Las amenazas de tiroteos en escuelas, que alguna vez parecieron un fenómeno lejano, se han multiplicado rápidamente en Mendoza, activando protocolos en más de 230 escuelas y generando la identificación de decenas de menores involucrados en más de 1.200 publicaciones amenazantes en redes sociales, con al menos 19 denuncias formales. Esta escalada obliga a replantear la estrategia de respuesta y a priorizar la prevención, según expertos.
La reciente ola de amenazas ha puesto de manifiesto la necesidad de ir más allá de la mera reacción ante incidentes ya ocurridos. Si bien el Gobierno ha avanzado en la implementación de un protocolo para abordar amenazas de bomba, agresores armados y crisis suicidas en el ámbito escolar, este se centra en la respuesta y la contención, no en la prevención. El protocolo ordena la respuesta, define roles y reduce la improvisación, elementos necesarios, pero insuficientes para abordar la raíz del problema.
El criminólogo Eduardo Muñoz señala que la escuela no es el origen de estas conductas, sino el lugar donde se manifiestan procesos preexistentes, como mensajes en redes sociales, conflictos no resueltos y la búsqueda de visibilidad o provocación por parte de adolescentes. La detección temprana de estas señales se convierte, por lo tanto, en el desafío central. Cuando se habla de prevención, conviene ser concretos , afirma Muñoz.
La rápida propagación de las amenazas a través de las redes sociales evidencia un claro efecto contagio, donde la imitación y la búsqueda de visibilidad con bajo costo percibido juegan un papel importante. Más de 1.200 publicaciones en pocos días no son casuales, sino una muestra de cómo la viralidad incentiva la repetición de estas conductas. A este fenómeno se suman limitaciones estructurales, como equipos escolares sobrecargados, falta de coordinación entre escuela, familia, servicios de salud mental y justicia, y la velocidad con la que se desarrollan los acontecimientos en el entorno digital.
El protocolo recientemente implementado también incorpora la atención de crisis suicidas, reconociendo que el problema va más allá de la seguridad física. Sin embargo, la respuesta se concentra principalmente en controles, requisas y simulacros, que si bien ordenan la reacción, no necesariamente reducen la frecuencia de los casos. La pregunta que surge es si estas medidas solo contienen el problema o si realmente contribuyen a su solución.
En muchos de los episodios registrados, no existe un plan estructurado detrás de las amenazas, sino una escalada de conductas como conflictos sin mediación, búsqueda de impacto en redes y dificultades para canalizar las emociones. Si estas problemáticas subyacentes no se abordan, la amenaza se convierte en una forma posible de reacción, perpetuando el ciclo.

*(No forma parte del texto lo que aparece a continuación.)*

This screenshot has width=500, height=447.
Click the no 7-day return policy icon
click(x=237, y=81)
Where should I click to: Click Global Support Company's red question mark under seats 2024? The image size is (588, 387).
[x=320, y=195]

La experiencia de otros países con mayor trayectoria en la gestión de la violencia escolar ofrece ejemplos de enfoques más sistémicos. El National Threat Assessment Center en Estados Unidos ha desarrollado modelos de evaluación multidisciplinaria de amenazas, mientras que Canadá aplica el esquema VTRA, que integra escuelas, policía y salud mental. El Reino Unido, por su parte, utiliza el programa Channel para la detección temprana de jóvenes en riesgo.
Estos enfoques, aunque no eliminan el problema por completo, buscan actuar en las fases iniciales, identificando y abordando los factores de riesgo antes de que la situación se agrave. En Mendoza y en gran parte de Argentina, la respuesta sigue concentrada principalmente en la fase reactiva, lo que limita la capacidad de prevenir la escalada de la violencia.
El sistema hoy reacciona mejor y con menos improvisación. Pero eso no cambia el punto central. Mientras la intervención llegue después, no estamos previniendo nada. Solo estamos administrando un problema que ya se puso en marcha , advierte Muñoz. La diferencia clave reside en la capacidad de intervenir antes de que la amenaza se materialice, actuando sobre las causas subyacentes y brindando apoyo a los jóvenes en riesgo.
El criminólogo enfatiza que la solución no está en mejorar la respuesta ante las amenazas, sino en desarrollar estrategias de prevención efectivas que permitan identificar y abordar las señales de alerta temprana. Esto requiere una mayor coordinación entre los diferentes actores involucrados, una inversión en recursos para la salud mental y una mayor conciencia sobre los factores de riesgo que pueden conducir a la violencia escolar. La implementación de protocolos es importante, pero debe complementarse con un enfoque integral que priorice la prevención y la atención temprana.